À l’entrée du centre commercial City 2, en plein cœur de la capitale, une rangée de vigiles attend les clients. Des tables ont été installées, et chaque sac y est systématiquement inspecté. Un contrôle visuel uniquement, la palpation demeurant interdite. Le dispositif est en place depuis les attentats de mars dernier. Dans les sacs,   certains articles ne passent pas: “On a déjà trouvé des marteaux, des couteaux, des armes de poing et même des machettes… dans des sacs d’ados. Les gens ne s’en rendent pas toujours compte, mais c’est pour leur sécurité qu’on est là”, glisse un des rares agents enclin à parler. Car dans ce milieu, c’est loi du silence. Soumis par contrat à des clauses de confidentialité – et à une hiérarchie quasi martiale -, les agents refusent de parler. Surtout aux journalistes. 

« Ce n’est pas bon pour les affaires »

Visiblement gêné, le directeur du City 2 tempère: “Comprenez bien que la dernière chose qu’une entreprise commerciale souhaite faire, c’est jouer au cerbère.
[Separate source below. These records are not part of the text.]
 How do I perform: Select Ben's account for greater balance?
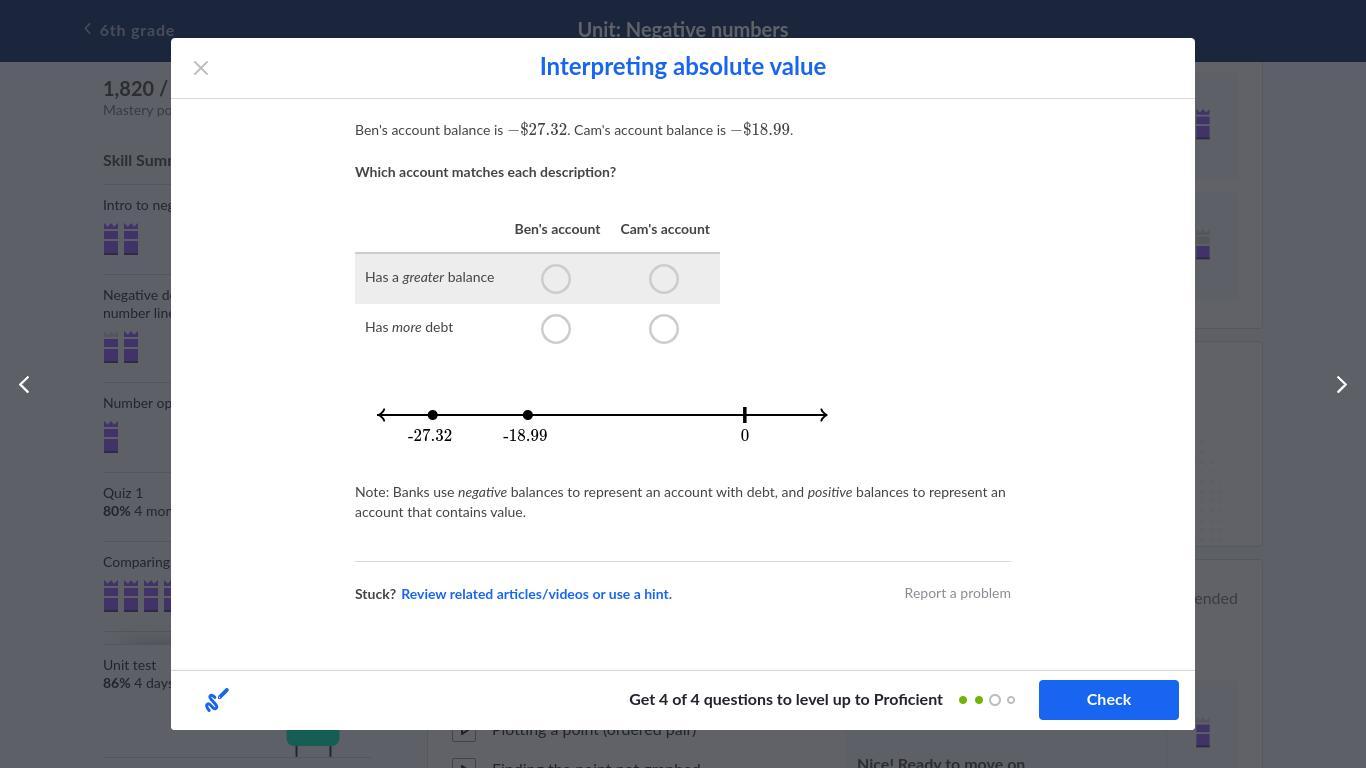point(556,279)
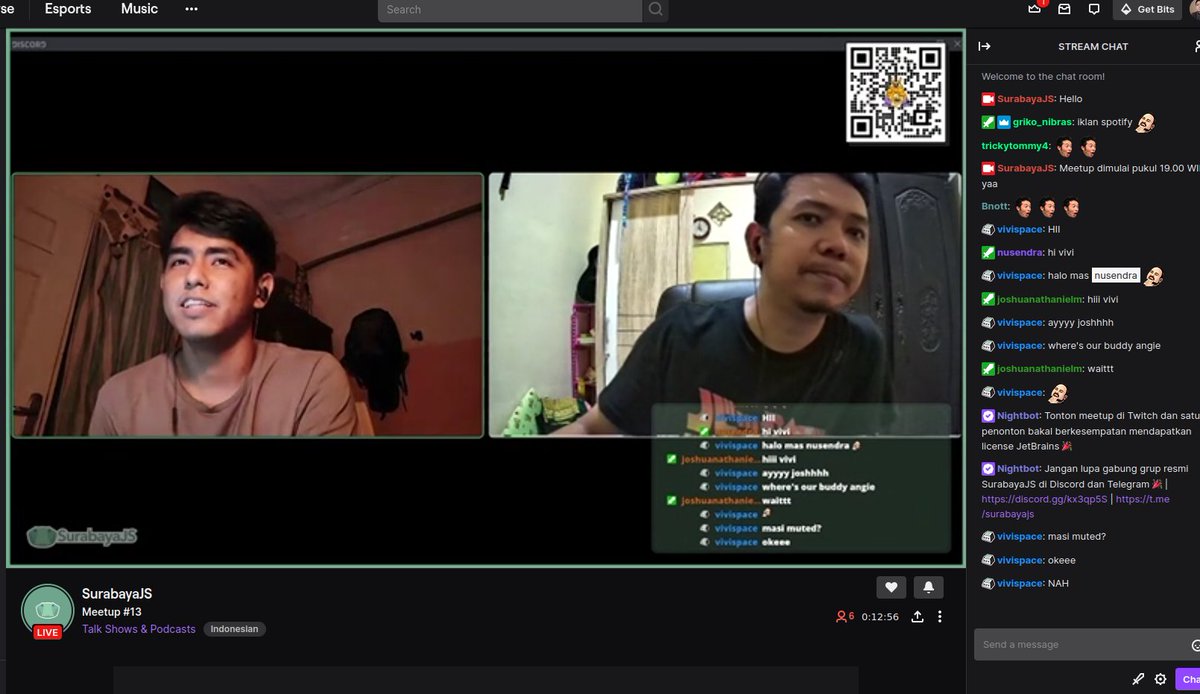The image size is (1200, 694).
Task: Open the three-dot options menu below player
Action: pos(941,617)
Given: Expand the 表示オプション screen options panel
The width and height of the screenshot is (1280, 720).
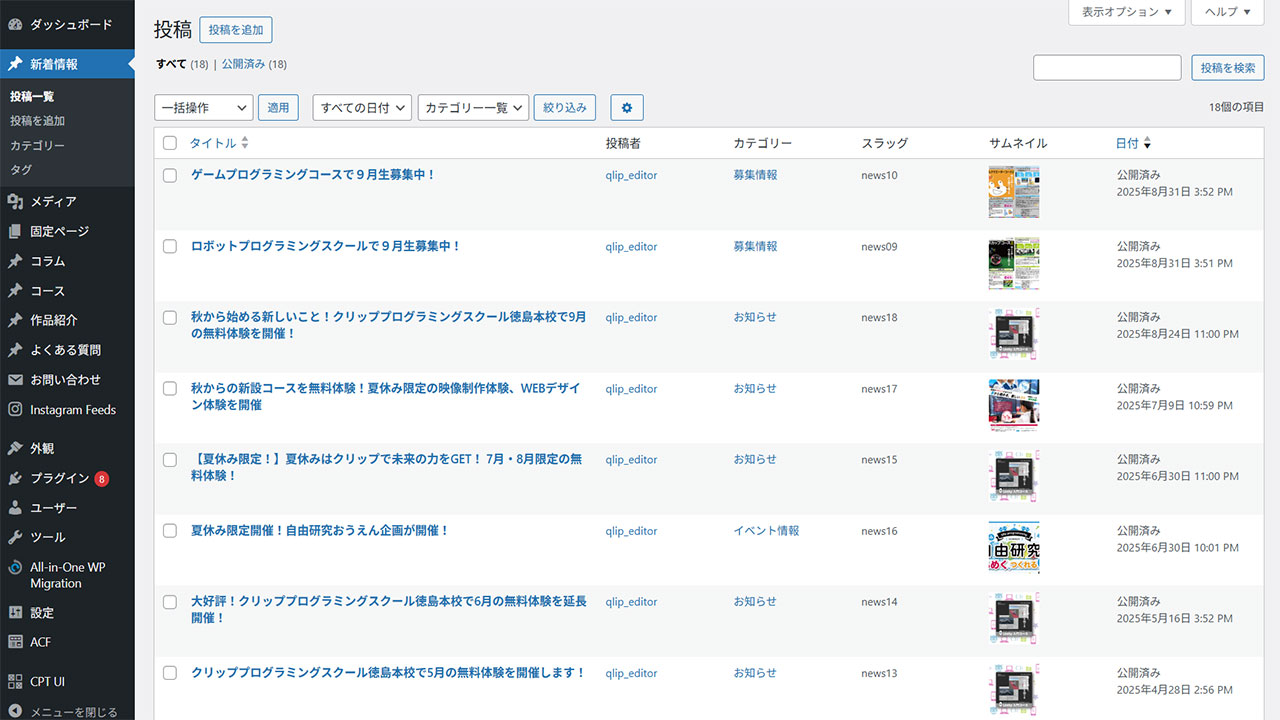Looking at the screenshot, I should 1127,12.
Ce n’est pas bon du tout pour les affaires…”. De fait, si les mesures ne freinent pas l’enthousiasme des chalands, certains, comme Magali, ont encore du mal à s’y faire. “Ça fait un peu peur, on a vraiment l’impression qu’on n’est plus en sécurité nulle part.” Le contraste est saisissant avec la galerie Inno, juste à côté, où l’on peut entrer avec un sac sans qu’aucun contrôle ne soit effectué. Seuls quelques vigiles se promènent, discrètement, dans les allées. 

Chez les commerçants, les avis sont très partagés: “Fouiller les gens à l’entrée, ce n’est pas bon pour les affaires. Et normaliser cela, c’est instaurer une culture du risque et du contrôle permanent…”, bouillonne Gary, gérant d’une boutique de vêtements. Ailleurs, le propos est plus enthousiaste. “On a un vrai problème avec les bandes organisées. Comme nos produits sont petits et chers, ils se glissent facilement dans un sac. Or jusqu’à présent, seule la police a le droit de fouiller les personnes… Dans la pratique, ce serait tellement plus simple si les sociétés privées de sécurité pouvaient le faire”, explique-t-on dans une boutique de parfums. 

Un rêve sécuritaire en voie d’être exaucé, puisqu’en vertu d’une nouvelle loi proposée par le ministre de l’Intérieur, Jan Jambon (N-VA), adoptée en première   lecture par le gouvernement fin novembre, les agents de gardiennage auront désormais la possibilité de fouiller systématiquement les personnes et de patrouiller. En toute légalité.